Inequality on permutation polytope

Question

Let $a = (a_1, \cdots, a_n), b = (b_1, \cdots, b_n), c = (c_1, \cdots, c_n) \in \mathbb{R}^n$ with $a_1 \geq \cdots \geq a_n, b_1 \geq \cdots \geq b_n, 0 < c_1 \leq \cdots \leq c_n$.

In addition, assume that $\sum_{i=1}^k b_i \leq \sum_{i=1}^k a_i$ for all $k \in \{1, \cdots, n-1\}$ and $\sum_{i=1}^n b_i = \sum_{i=1}^n a_i$.

Let $A := \{(a_{\sigma(1)}, \cdots, a_{\sigma(n)}) \,|\, \sigma \in S_n\}$ and $K_A$ be the unique minimal convex set containing $A$.

For $b \in K_A$, does $$\sum_{i=1}^n c_i b_i \geq \sum_{i=1}^n c_i a_i$$ hold?

Answer 1

Given two ordered vectors $a_1\geq a_2\geq \cdots \geq a_n$ and $b_1\geq b_2\geq \cdots b_n$ with equal sums $a_1+\cdots a_n=b_1+\cdots +b_n$. The condition that $b\in K_A$ and the inequalities $\sum_{i=1}^k a_i\geq \sum_{i=1}^k b_i$ are equivalent and this is called the majorization order.

A fundamental result is that if $a=(a_i)$ majorizes $b=(b_i)$ then you can obtain $b$ from $a$ by a finite sequence of operations of the form $$R_{ij}(\epsilon)(a)=(a_1,\dots,a_i-\epsilon,\dots,a_j+\epsilon,\dots,a_n)$$ for some $i<j$ and $\epsilon\geq 0$ is small enough not to reverse the order of the entries. That is, there exist several $(i_k,j_k,\epsilon_k)$ with $i_k<j_k$ and $\epsilon_k\geq 0$ such that $$b=\prod R_{i_kj_k}(\epsilon_k)a$$

Thus it suffices to prove your inequality for each step individually.

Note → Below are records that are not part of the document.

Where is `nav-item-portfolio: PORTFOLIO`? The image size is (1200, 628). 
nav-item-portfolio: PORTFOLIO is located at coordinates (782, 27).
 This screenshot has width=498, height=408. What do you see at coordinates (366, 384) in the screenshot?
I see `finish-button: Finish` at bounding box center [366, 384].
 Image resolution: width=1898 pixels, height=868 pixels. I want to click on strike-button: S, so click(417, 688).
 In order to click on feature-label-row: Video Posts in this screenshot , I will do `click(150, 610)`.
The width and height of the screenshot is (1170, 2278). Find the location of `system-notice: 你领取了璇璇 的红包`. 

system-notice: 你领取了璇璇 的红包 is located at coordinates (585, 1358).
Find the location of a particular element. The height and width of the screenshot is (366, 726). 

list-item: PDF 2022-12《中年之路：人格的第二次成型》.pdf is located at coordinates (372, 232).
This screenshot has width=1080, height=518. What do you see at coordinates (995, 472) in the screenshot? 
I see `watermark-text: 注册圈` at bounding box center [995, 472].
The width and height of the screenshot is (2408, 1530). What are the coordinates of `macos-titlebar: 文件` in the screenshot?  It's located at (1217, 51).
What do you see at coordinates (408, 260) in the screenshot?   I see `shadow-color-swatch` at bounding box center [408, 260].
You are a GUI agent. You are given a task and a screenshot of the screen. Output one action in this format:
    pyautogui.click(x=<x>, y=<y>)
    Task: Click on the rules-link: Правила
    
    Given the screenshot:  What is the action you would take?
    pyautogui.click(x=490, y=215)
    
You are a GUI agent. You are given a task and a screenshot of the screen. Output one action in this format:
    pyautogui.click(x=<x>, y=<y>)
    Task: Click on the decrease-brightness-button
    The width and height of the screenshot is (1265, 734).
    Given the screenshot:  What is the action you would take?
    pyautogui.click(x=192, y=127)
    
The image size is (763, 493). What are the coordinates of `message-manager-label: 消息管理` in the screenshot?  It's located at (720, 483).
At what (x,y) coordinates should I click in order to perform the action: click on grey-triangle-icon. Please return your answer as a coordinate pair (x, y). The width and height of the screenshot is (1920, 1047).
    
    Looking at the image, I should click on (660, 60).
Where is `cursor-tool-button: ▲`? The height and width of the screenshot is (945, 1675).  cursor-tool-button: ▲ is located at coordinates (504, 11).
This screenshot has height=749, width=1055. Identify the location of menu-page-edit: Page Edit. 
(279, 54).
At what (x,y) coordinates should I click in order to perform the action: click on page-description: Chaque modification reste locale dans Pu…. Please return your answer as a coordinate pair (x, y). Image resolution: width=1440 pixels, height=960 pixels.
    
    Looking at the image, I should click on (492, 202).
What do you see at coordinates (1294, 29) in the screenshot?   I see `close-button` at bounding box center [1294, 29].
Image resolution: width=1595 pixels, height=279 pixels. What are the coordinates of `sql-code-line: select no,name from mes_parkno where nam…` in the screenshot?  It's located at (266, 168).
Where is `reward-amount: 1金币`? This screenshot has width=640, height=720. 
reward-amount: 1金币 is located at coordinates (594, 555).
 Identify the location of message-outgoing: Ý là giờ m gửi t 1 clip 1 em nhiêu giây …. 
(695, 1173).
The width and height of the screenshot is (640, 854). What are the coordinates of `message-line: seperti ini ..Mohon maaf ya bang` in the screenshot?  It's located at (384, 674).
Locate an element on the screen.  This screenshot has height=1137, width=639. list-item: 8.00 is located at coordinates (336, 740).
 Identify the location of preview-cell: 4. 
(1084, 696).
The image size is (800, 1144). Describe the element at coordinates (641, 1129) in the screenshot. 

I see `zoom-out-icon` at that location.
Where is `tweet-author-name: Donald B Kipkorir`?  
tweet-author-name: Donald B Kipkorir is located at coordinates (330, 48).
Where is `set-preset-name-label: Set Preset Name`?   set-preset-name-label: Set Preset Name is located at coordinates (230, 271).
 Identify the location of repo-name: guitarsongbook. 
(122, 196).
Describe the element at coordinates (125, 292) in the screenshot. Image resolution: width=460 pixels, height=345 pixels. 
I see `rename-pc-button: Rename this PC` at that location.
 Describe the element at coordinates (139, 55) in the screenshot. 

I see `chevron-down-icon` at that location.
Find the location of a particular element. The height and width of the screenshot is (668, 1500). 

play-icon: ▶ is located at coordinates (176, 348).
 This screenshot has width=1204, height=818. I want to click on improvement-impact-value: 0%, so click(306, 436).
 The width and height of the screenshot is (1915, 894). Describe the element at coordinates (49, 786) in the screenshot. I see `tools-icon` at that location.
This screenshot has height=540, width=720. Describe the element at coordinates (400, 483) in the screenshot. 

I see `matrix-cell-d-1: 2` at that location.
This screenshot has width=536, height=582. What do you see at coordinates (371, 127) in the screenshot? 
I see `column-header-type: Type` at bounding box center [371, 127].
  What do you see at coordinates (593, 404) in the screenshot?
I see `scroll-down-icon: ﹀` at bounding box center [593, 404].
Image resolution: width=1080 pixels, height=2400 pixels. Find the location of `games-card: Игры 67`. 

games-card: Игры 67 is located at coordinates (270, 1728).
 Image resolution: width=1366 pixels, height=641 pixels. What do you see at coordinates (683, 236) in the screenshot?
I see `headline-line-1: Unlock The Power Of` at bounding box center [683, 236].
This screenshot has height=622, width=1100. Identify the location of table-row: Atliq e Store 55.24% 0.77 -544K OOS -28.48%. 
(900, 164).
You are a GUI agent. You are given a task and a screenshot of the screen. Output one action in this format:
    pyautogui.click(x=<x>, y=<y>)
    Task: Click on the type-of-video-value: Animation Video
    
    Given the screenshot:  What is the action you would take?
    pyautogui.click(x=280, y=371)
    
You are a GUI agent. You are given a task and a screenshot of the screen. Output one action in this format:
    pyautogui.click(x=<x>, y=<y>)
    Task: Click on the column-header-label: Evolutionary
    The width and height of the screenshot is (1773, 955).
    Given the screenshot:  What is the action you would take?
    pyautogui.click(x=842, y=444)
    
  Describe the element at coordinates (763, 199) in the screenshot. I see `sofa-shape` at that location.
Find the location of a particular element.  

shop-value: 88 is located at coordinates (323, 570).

So we can assume $b=R_{ij}(\epsilon)a$. In which case the inequality reduces to $$c_i (a_i-\epsilon)+c_j(a_j+\epsilon)\geq c_ia_i+c_ja_j$$ $$\iff \epsilon (c_j-c_i)\geq 0$$ and we are done.

Answer 2

Write $c_k=p_1+\cdots+p_k$ with $p_k=c_k-c_{k-1}\ge0$. Then $$\sum_ic_ib_i-\sum_ic_ia_i=\sum_kp_k(s_k(b)-s_k(a))$$ with $s_k(a)=a_k+\cdots+a_n$. By assumption, $s_k(b)-s_k(a)\ge0$ and you are gone.

This proof is just Abel's resummation, that is discrete integration by parts.